Again, I challenge anyone to tell me the value I used to create the hash above.

[neel_basu]

PLease Confirm did you made that hash with characters and numbers only or also with symbols

[Psycho]

PLease Confirm did you made that hash with characters and numbers only or also with symbols

 

If you were a hacker would I tell you?

 

Ok, I'll make it easy on you. It was made with letters and spaces only.

[freakus_maximus]

This is my password : thisismypassword

 

This is the md5 hash for my password : 31435008693ce6976f45dedc5532e2c1

 

This is my password and and my salt : thisismypassword!&%$123!

 

This is my md5 hash with my salt: 3786059017b50b6752e204025a5bc8ce

 

Your salt is added to help mix it up. Unless someone knows your salt then having your password is meaninless. So, where does my salt come from? Easy, I make it up, keeping it random and as obscure as possible.

 

As a side note, I prefer to use a pass phrase as opposed to a pass word. This again adds to the complexity. Even if you have a db with every word in the dictionary and its corrosponding md5 hash, so what. If I am using a phrase and my salt it still it still be enough to buy you a cup of coffee.

 

Nothing is 100%, but this makes it just that much more difficult.

[hitman6003]

The only known "hack" for md5 is to find a collision for a given hash.  This means that rather than trying a reverse lookup for a hash, to find another phrase that generates the same hash.

 

Which is grand and all...apparently some people have found a way to do it in less than 60 seconds (http://cryptography.hyperlink.cz/MD5_collisions.html), however, none of that matters if they don't know what the hash is to begin with.  So, in order for someone to gain access to the password protected content, they would have to gain access to the database, retrieve that user's password hash, find a collision, then use it to gain access...which begs the question, why go to the trouble of finding the collision if they have access to the database anyway?

 

More information can be found here:

http://en.wikipedia.org/wiki/MD5

http://www.unixwiz.net/techtips/iguide-crypto-hashes.html

http://www.cryptography.com/cnews/hash.html

[neel_basu]

No Its Week according to logic of maths and probability and statistics.

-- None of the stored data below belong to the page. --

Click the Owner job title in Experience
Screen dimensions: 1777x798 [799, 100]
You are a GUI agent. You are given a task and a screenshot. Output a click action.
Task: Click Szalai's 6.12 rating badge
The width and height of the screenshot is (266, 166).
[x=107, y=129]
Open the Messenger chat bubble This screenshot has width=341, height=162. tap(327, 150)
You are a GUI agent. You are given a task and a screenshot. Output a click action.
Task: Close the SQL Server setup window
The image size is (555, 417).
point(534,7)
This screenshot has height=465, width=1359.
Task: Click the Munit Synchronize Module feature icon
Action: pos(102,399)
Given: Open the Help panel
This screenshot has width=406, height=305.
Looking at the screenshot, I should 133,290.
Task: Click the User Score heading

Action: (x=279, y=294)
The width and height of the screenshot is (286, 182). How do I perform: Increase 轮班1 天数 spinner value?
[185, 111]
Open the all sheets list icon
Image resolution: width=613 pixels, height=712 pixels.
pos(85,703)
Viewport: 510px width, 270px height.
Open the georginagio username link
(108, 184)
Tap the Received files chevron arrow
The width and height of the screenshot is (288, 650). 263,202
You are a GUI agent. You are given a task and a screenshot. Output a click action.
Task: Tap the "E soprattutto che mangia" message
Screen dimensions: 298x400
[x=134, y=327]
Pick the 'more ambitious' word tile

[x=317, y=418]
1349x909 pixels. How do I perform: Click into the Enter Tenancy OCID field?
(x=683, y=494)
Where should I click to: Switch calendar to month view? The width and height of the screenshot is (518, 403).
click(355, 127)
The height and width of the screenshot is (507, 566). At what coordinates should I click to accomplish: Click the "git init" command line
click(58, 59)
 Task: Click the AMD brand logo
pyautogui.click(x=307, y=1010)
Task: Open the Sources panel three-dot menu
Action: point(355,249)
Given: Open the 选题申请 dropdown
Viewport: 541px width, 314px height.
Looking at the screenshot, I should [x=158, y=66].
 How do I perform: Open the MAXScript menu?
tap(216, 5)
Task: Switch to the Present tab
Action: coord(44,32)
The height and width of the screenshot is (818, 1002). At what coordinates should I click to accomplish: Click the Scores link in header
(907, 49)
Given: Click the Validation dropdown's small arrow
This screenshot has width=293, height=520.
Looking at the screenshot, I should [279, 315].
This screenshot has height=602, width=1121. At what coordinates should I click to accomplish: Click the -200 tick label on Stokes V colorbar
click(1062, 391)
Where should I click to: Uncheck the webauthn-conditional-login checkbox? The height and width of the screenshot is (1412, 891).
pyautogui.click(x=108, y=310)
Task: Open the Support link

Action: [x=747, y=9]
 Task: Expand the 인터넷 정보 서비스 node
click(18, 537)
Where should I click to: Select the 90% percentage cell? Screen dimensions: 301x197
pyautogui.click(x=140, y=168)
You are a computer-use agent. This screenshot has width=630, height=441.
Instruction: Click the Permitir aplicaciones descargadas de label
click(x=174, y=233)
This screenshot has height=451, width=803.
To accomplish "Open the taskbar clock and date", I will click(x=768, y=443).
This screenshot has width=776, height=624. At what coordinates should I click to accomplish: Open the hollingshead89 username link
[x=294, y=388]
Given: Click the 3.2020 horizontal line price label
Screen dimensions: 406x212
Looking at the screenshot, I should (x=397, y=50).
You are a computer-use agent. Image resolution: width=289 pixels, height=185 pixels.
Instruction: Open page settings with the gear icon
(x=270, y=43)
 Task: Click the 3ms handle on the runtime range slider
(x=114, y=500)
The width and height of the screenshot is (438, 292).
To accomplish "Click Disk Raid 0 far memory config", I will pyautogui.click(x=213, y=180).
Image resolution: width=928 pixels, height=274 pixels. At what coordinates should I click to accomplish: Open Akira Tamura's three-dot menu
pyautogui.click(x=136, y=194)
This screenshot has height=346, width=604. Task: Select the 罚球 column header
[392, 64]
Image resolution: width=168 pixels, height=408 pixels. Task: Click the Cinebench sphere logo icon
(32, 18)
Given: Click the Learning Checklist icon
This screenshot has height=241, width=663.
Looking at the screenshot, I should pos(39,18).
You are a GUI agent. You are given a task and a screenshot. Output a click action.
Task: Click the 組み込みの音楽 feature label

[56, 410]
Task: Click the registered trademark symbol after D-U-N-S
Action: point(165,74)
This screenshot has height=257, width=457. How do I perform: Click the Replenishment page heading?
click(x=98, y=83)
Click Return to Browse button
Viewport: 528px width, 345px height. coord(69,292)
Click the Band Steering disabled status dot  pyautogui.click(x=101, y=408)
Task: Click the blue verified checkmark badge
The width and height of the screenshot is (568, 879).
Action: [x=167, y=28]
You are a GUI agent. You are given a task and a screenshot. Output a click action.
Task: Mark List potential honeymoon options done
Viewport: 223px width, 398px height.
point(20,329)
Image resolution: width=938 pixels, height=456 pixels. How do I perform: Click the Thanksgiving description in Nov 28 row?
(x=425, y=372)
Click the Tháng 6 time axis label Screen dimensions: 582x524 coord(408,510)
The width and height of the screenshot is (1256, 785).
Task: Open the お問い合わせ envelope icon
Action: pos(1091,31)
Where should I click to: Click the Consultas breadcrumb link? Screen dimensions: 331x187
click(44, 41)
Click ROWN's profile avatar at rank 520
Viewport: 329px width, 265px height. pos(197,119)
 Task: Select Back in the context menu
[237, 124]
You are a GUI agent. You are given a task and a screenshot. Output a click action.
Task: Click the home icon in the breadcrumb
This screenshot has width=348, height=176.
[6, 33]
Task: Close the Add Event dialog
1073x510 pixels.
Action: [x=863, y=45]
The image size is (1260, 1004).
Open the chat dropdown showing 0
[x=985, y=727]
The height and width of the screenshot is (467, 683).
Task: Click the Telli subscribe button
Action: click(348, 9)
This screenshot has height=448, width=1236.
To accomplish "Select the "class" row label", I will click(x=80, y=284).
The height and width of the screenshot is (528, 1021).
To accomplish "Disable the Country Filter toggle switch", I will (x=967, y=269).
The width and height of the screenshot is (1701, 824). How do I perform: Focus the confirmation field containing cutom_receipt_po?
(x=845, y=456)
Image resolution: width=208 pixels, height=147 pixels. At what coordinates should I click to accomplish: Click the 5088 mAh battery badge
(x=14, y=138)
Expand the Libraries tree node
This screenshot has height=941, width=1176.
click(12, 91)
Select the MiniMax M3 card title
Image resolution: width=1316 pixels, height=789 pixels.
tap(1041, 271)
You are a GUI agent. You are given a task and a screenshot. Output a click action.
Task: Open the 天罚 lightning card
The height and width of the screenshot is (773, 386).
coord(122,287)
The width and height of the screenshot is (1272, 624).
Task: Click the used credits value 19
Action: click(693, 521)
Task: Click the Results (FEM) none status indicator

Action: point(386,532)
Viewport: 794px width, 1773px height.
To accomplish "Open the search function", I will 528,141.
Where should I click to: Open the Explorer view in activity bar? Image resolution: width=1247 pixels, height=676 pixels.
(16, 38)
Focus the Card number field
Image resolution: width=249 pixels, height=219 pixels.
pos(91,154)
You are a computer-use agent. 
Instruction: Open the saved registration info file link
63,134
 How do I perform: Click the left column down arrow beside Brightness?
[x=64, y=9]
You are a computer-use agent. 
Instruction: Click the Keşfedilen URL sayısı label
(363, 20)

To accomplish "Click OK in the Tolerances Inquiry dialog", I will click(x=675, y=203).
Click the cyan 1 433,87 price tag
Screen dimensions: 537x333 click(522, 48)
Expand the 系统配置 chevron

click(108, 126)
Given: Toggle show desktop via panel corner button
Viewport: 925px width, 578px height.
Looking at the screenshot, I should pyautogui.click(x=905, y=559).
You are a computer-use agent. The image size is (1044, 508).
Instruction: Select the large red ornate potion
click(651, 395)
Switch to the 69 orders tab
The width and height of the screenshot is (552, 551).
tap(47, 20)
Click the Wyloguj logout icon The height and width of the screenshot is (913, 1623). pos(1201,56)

Look there is a finite and limited number of md5 hashes. Let the number is n. So if there is n+1 visitors in your system their Hashes will be equal although their password is different. So one can access anothers account with different password.

[hitman6003]

Well, lets do some simple math here...md5 is a 128 bit hash.  This means that there is 2^128 possible hashes...which I think comes to something like 3.4028 * 10^38 possible hashes.  So, unless there are something along the lines of many billion billion billion users to a website, it's not going to happen.

 

To put it another way, you, your parents, your grandparents, your dog, his parents, and his grandparents all have a better chance of winning every lottery in the world, at the exact same time, than finding a collision "by chance".

[neel_basu]

But what you told

simple math

its NOT IMPOSSIBLE according to mathamatics.

msn Uses SHA1

[hitman6003]

Yep, anything is possible...in fact I just won the lottery, was struck by lightning, and hit by a meteorite...all at the very same instant...and it's half price snow cone day in hell...and the devil is giving free sleigh rides...and the ice cube safely traversed hell's fire fields.  It's all mathematically possible.

 

Good luck with that whole "hacking" md5 thing.......

[Psycho]

But what you told

simple math

its NOT IMPOSSIBLE according to mathamatics.

msn Uses SHA1

Yes, it is "possible", but you must consider that there is a finite number of possible passwords. A site will limit the minimum and maximum length for a password and there is only a certain number of characters that will be allowed for a password (i.e. no accented characters). That coupled with the fact that the password hash must be associated with the username the odds of someone using the wrong password to access an account are so statistically improbably that it would realistically be considered impossible.

 

I'm still waiting for the string I used to create the hash above since MD5 is so easy to crack. I'll even give you the number of characters: 44. You have WAY more information than any cracker would, but I still bet you will not determine the original value.